To their credit, JPL did an enormous amount of work to clean up the problem, but sad to say, I still won't drink my tap water. Does anyone know if JPL uses tap or bottled water? That would be a helpful answer to many in the community.
How could I NOT mention the coal states, and the devastation that king coal has poured upon humans and nature. Coal ash in your living room, or maybe an exploding ash pond onto the local school? Who could forget the people of Harriman TN? Apparently, many already have.
If coal is so clean, then I would like to see the corporations and their families ( in order to prove their statements) be required to import bottles of water from the very rivers that they have contaminated. Hey guys, if you and your families don't get very sick, then perhaps the natives would feel better about your statements of "clean coal."
The "river" has always been a symbol of the passing of time and the history of humanity; LIFE itself. How soon will it be before "Mr.

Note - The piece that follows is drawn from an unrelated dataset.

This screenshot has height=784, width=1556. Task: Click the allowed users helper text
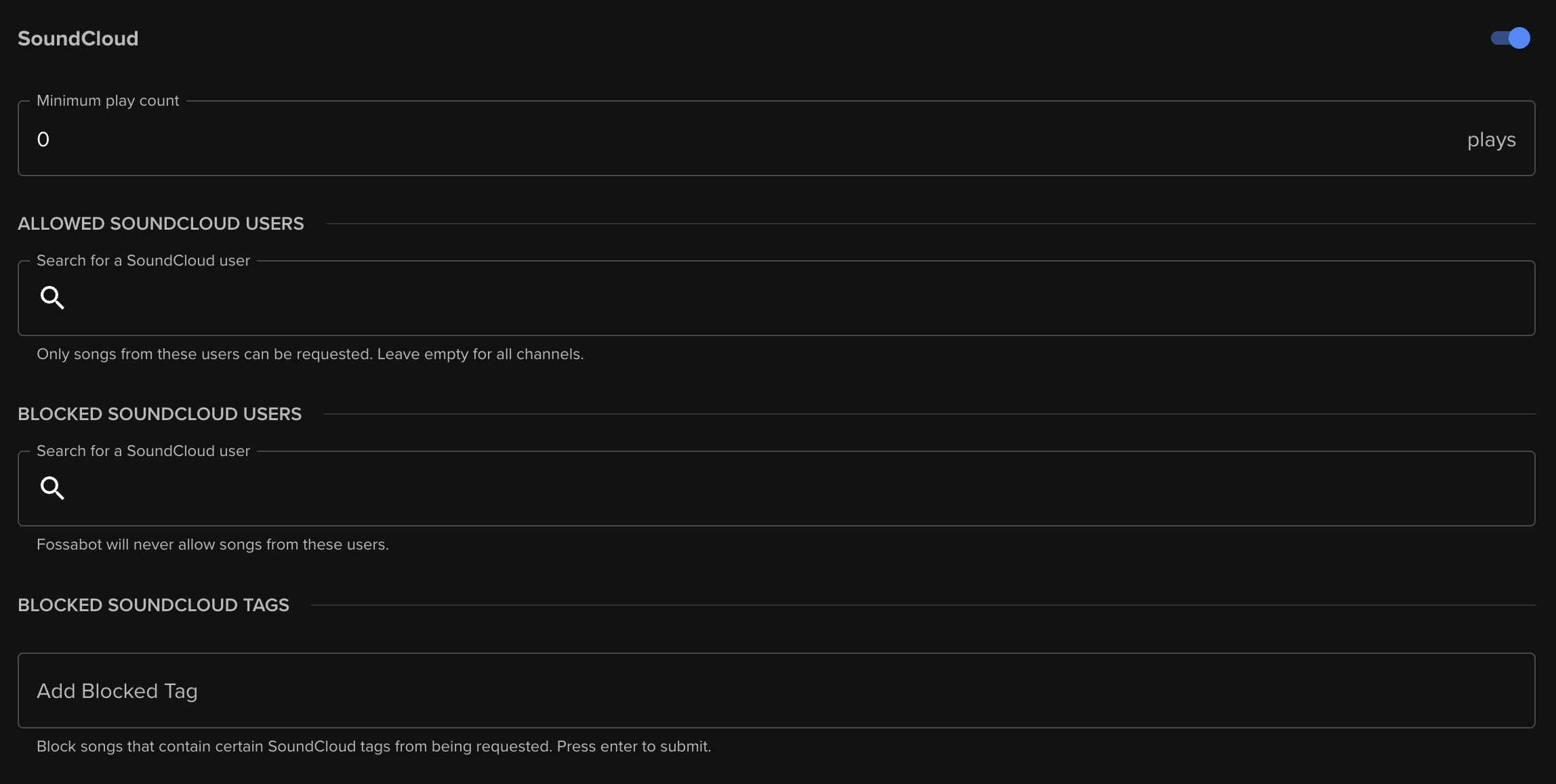coord(310,354)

Death," comes in liquid form, and river becomes a synonym for sickness and death?
PLEASE, let us not hear about privatization of water........because then DEATH will be coming to a CORPORATE tap soon near you ( if you can afford it!)

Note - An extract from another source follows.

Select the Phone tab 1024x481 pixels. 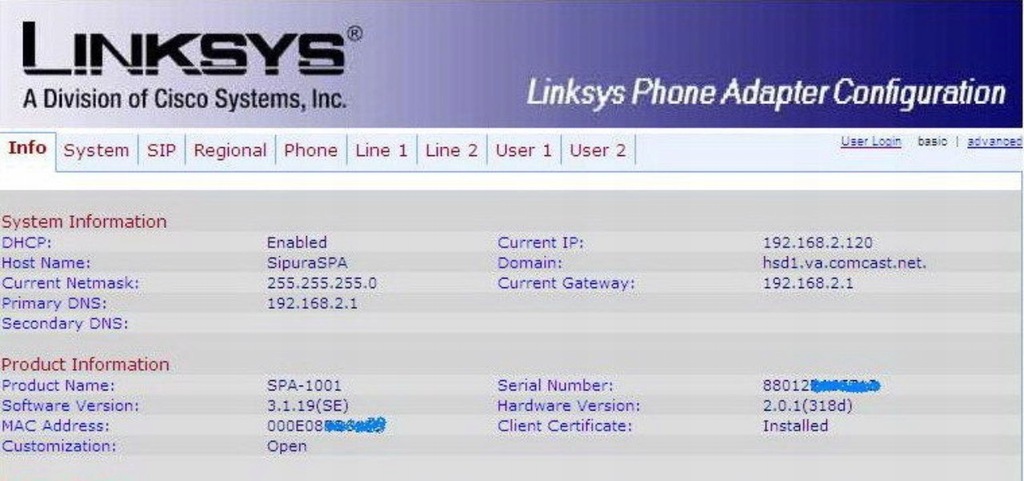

I think the article does a poor job of describing the problem. The problem is pollution in the water from industrial and agricultural chemicals, not fecal colliforms and biological natural waste. Big Agriculture and industries are the culprits. As to water for personal use, it's all about scaremongering. There is a machine that costs about a grand. If this was really mass produced. every single human family could have one for a personal or government subsidized cost of about $100 or less. The machine condenses water out of the air (only in extreme deserts is the relative humidity insufficient for this - NO - Las Vegas and Nevada are NOT extreme deserts - the machine works as long as you have at least 22% relative humidity) and stores it in a tank which periodically runs it under bacteria and fungus killing UV. The smallest one gets about 8 gallons a day. In Haiti the US Army used a train car sized one to produce water for thousands after the quake. The electricity to power it can be obtained from a solar panel. It lasts about 8 to ten years. Tap water is on the way out because they do not want replace millions of miles of plumbing. I have not gotten one of the machines yet but I plan to. I don't think we can fight this one. Plumbing is on the way out.
Google water generators
"Human Impact' retranslated to acually mean Corporate Top Brass Polluter Impact.